• _Assigned task_:
Copy out the lines beginning at the one with "Task: Open Tymchyk details via right chevron" and ending at the last line of the data, both included; pictures stay out.

(Stored data entries)
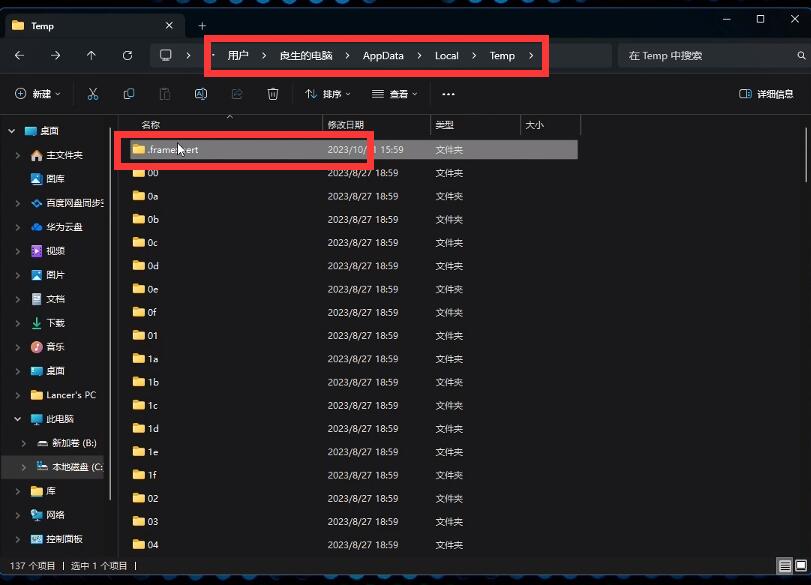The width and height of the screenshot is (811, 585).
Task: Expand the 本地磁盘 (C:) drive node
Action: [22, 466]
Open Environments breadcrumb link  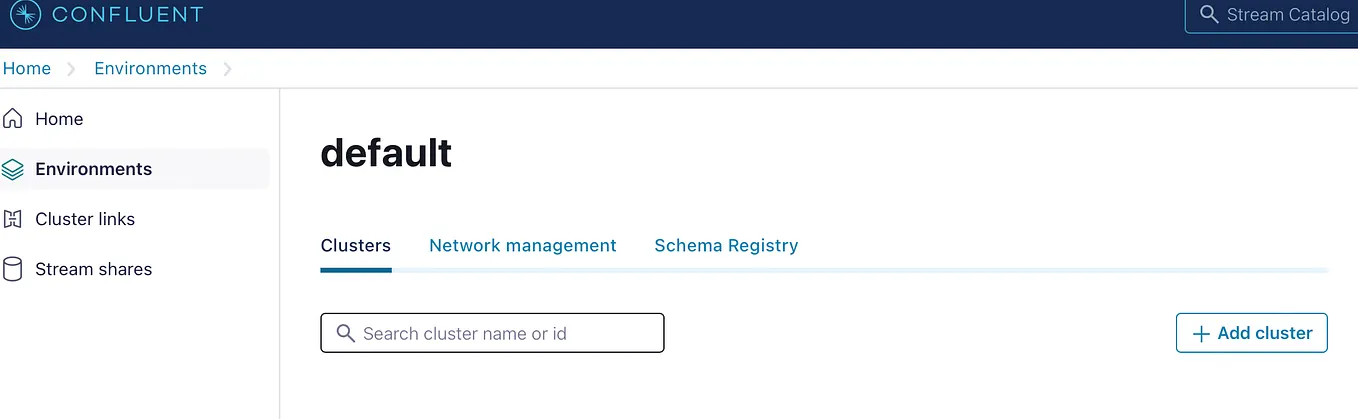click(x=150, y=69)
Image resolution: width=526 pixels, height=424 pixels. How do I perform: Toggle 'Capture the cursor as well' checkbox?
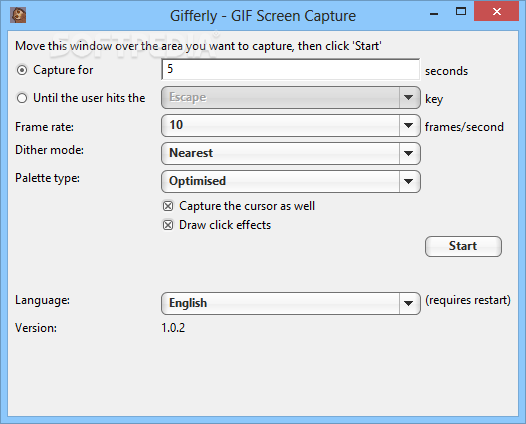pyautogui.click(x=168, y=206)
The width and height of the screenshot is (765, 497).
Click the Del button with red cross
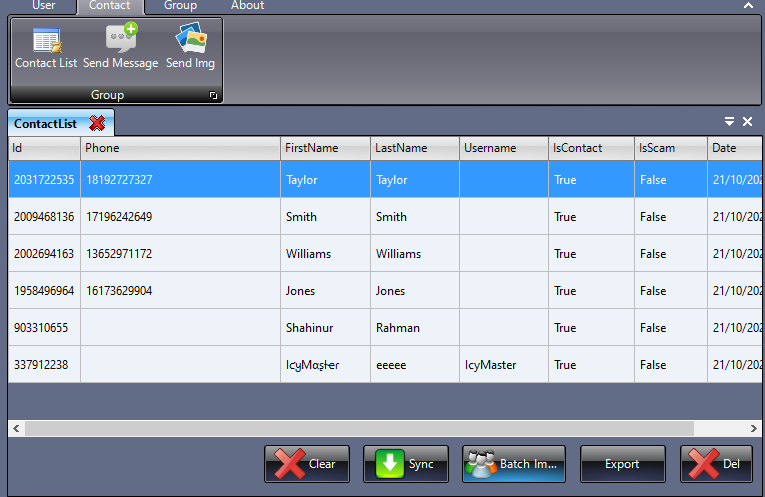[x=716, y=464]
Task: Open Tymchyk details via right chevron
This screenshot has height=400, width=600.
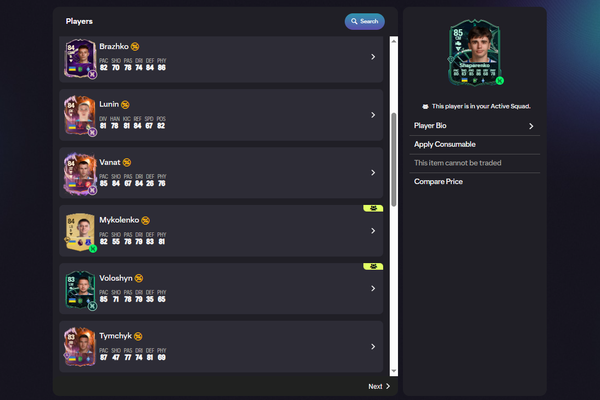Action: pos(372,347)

• _Response for this exercise_:
Task: Open Tymchyk details via right chevron
This screenshot has height=400, width=600.
Action: pos(372,347)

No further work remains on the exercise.